In addition to all this, the proceedings of various societies in New York alone, judging by their reports also contained in the November, 1896, number of Werner's Magazine, which is of unusual interest throughout, show how great is the interest which, at the present time, centres around this matter of the voice. In place of saying the "truth" in matters of the voice, as contained in my book, it would, perhaps, be more correct to have said, "the first ray of light that has ever penetrated the gloom and the mystery surrounding the nature of the voice." In Werner's Magazine it is stated:
"If Mr. Emil Sutro's book, The Basic Law of Vocal Utterance, be right, then other writers on vocal science are wrong. His statements are startling and revolutionary. He claims to have discovered a new vocal cord and to be able to prove that speech sounds are the product of inspiration as well as expiration. The significance of this is apparent when it is realized that all vocal authorities, heretofore, have taught that voice is vocalized expiration, and that speech is this vocalized expiration articulated into words.
"The author draws a sharp distinction between the air taken for life-purposes and the air taken for speech-purposes. He says that vital breathing can and should go on independent of artistic breathing, and that the two processes need not and should not disturb nor conflict with one another. He combats the theory that the lungs are a reservoir of air, which in the vocal act is pressed against the vocal cords of the larynx, thereby producing tone, which is resonated and modified by the parts above the glottis. He maintains that it is a physical impossibility to give sufficient force and rapidity to the lung air to put muscular and cartilaginous tissue into tonal vibration,—that this force and this rapidity can come only from the internal atmospheric pressure, and that, therefore, preparatory lung inhalation for voice-purposes obstructs rather than aids the vocal act. He gives a new explanation of the formation of speech sounds, and offers various novel theories.
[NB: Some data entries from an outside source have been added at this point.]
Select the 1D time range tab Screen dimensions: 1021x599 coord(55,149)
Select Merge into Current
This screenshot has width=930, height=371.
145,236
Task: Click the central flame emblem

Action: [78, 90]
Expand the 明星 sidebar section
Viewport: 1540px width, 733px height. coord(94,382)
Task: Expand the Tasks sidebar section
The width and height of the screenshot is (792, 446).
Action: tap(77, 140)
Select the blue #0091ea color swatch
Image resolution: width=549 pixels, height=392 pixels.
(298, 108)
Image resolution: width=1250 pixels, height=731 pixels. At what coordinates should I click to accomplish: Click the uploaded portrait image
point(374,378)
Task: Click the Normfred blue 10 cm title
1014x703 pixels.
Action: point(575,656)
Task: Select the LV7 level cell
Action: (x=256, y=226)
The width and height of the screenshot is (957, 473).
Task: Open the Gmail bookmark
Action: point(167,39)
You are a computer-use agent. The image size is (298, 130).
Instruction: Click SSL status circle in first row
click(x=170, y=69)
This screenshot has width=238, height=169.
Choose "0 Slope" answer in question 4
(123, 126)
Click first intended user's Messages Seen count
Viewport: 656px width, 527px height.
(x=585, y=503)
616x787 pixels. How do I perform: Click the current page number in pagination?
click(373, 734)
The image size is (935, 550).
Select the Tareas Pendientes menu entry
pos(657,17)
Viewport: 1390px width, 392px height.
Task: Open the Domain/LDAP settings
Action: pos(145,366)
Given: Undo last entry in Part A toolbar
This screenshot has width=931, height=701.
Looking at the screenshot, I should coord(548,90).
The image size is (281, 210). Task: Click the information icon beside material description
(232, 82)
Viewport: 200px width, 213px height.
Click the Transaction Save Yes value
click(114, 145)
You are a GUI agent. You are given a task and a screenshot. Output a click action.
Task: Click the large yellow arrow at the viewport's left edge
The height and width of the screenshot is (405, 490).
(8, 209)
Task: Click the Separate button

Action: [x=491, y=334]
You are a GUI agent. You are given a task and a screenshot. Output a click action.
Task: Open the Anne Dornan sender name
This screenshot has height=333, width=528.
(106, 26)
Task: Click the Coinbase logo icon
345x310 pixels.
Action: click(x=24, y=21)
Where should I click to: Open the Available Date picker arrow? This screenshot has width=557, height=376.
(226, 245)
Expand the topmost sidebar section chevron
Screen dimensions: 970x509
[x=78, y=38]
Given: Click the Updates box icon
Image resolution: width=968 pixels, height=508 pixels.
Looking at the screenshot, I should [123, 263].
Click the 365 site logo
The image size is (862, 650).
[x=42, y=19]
"Many readers will hesitate to accept his views, yet as long as vocal science is still in a formative condition and involved in so much chaos and uncertainty, any attempt at a solution should receive careful consideration."
I have cited this able review in full, written by one whose life has been one act of devotion to the solution of these questions, as it will at once introduce the reader into the drift of my investigations as far as they had advanced up to that time.
I have continued to steadily devote myself to the further prosecution of my investigations, never publishing anything, scarcely ever speaking on this subject to any one. The subject appeared to me so great and so far above my ability to master it that I, at first, looked around for assistance among those I deemed most likely to be able to render it. But no one had any assistance to offer, no one scarcely seemed even to comprehend what I was after. Thus, at last, almost in despair, I made up my mind that I must undertake this task single-handed; and I have been at it, scarcely without interruption, ever since.
Meanwhile, the play of "Much Ado about Nothing," or "The Farce about the Larynx," continued to go on bravely all over the world. I have watched it with a sense of pity, rather than amusement. It appeared to me, more than anything else, like a game of blind man's buff, in which all the participants were blindfolded; my own horizon, meanwhile, being illumined by roseate tints representing continuous new discoveries, like a May morn before the rising of the sun.
The voice has been treated as a separate mechanical issue, while it is the outcome of a series of both physical and spiritual issues. While the old school is reproducing, in its minutest details, the dead branch of a tree, I am portraying, in its majestic proportions, the broad expanse of a living oak.
These anatomical details may interest scientists; they are valueless to the singer, as he has no control over the movements of the larynx. He need but "attack" his note in the right way, and all these muscles, sinews, cartilaginous tissues, etc., will fall into line, involuntarily and unsolicited.
Now that I am offering innumerable proofs in corroboration of my assertions, I want scientists to take these matters seriously, and not to look upon this book, also, as some may possibly have felt inclined to do in regard to my previous publication, as a "scientific curiosity" merely. There are no greater problems before the world to-day than are treated here.